Determination of ambroxol in human plasma by high performance liquid chromatography–electrospray ionization mass spectrometry (HPLC–MS/ESI)

A rapid, sensitive and specific method to determination of ambroxol in human plasma using high performance liquid chromatography coupled with electrospray ionization mass spectrometry (HPLC–MS/ESI) was described. Ambroxol and the internal standard (I.S.), fentanyl, were extracted from plasma by N-hexane-diethyl ether (1:1, v/v) after alkalinized with ammonia water. A centrifuged upper layer was then evaporated and reconstituted with 100 μl mobile phase. Chromatographic separation was performed on a BDS HYPERSIL C18 column (250 mm × 4.6 mm, 5.0 μm, Thermo electron corporation, USA) with the mobile phase consisting of 30 mM ammonium acetate (0.4% formic acid)–acetonitrile (64:36, v/v) at a flow-rate of 1.2 mL min−1. The total run time was 5.8 min for each sample. Detection and quantitation was performed by the mass spectrometer using selected ion monitoring at m/z 261.9, 263.8 and 265.9 for ambroxol and m/z 337.3 for fentanyl.

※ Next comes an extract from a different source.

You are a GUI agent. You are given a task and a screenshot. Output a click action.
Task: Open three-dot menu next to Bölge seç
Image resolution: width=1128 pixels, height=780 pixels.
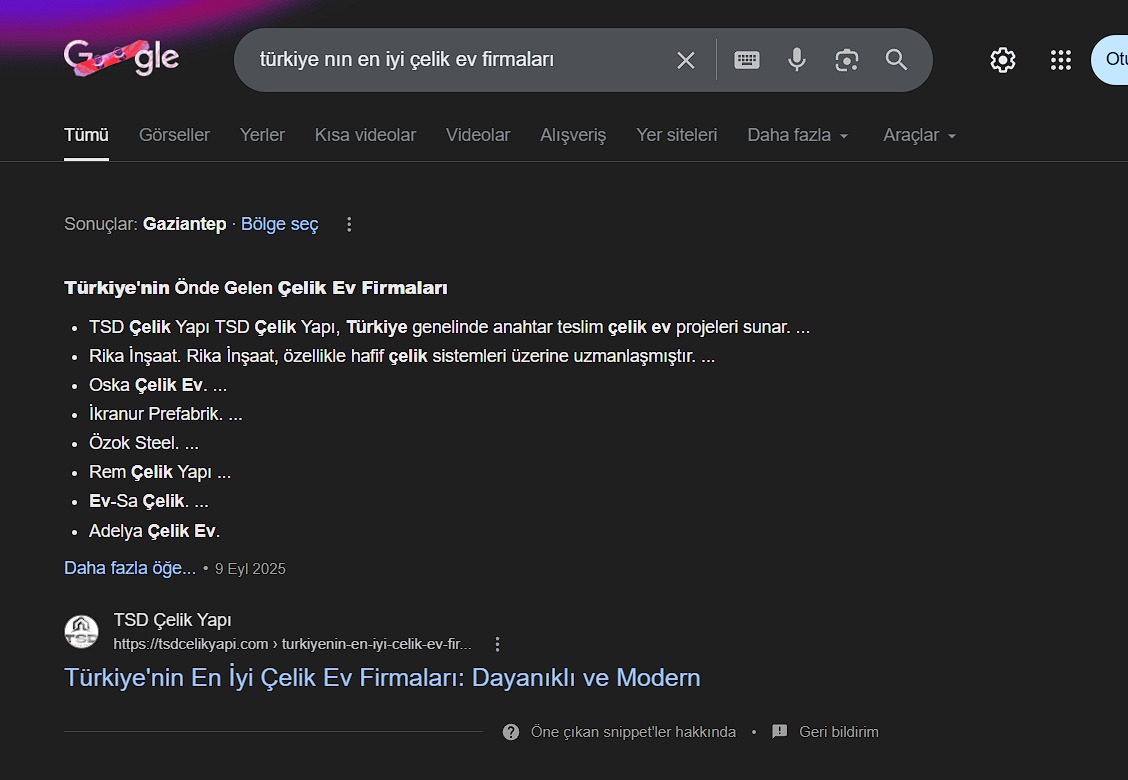click(349, 224)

The calibration curve was linear within the concentration range of 1.0–100.0 ng mL−1 (r = 0.9996). The limit of quantification was 1.0 ng mL−1. The extraction recovery was above 83.3%. The methodology recovery was higher than 93.8%. The intra- and inter-day precisions were less than 6.0%. The method is accurate, sensitive and simple for the study of the pharmacokinetics and metabolism of ambroxol.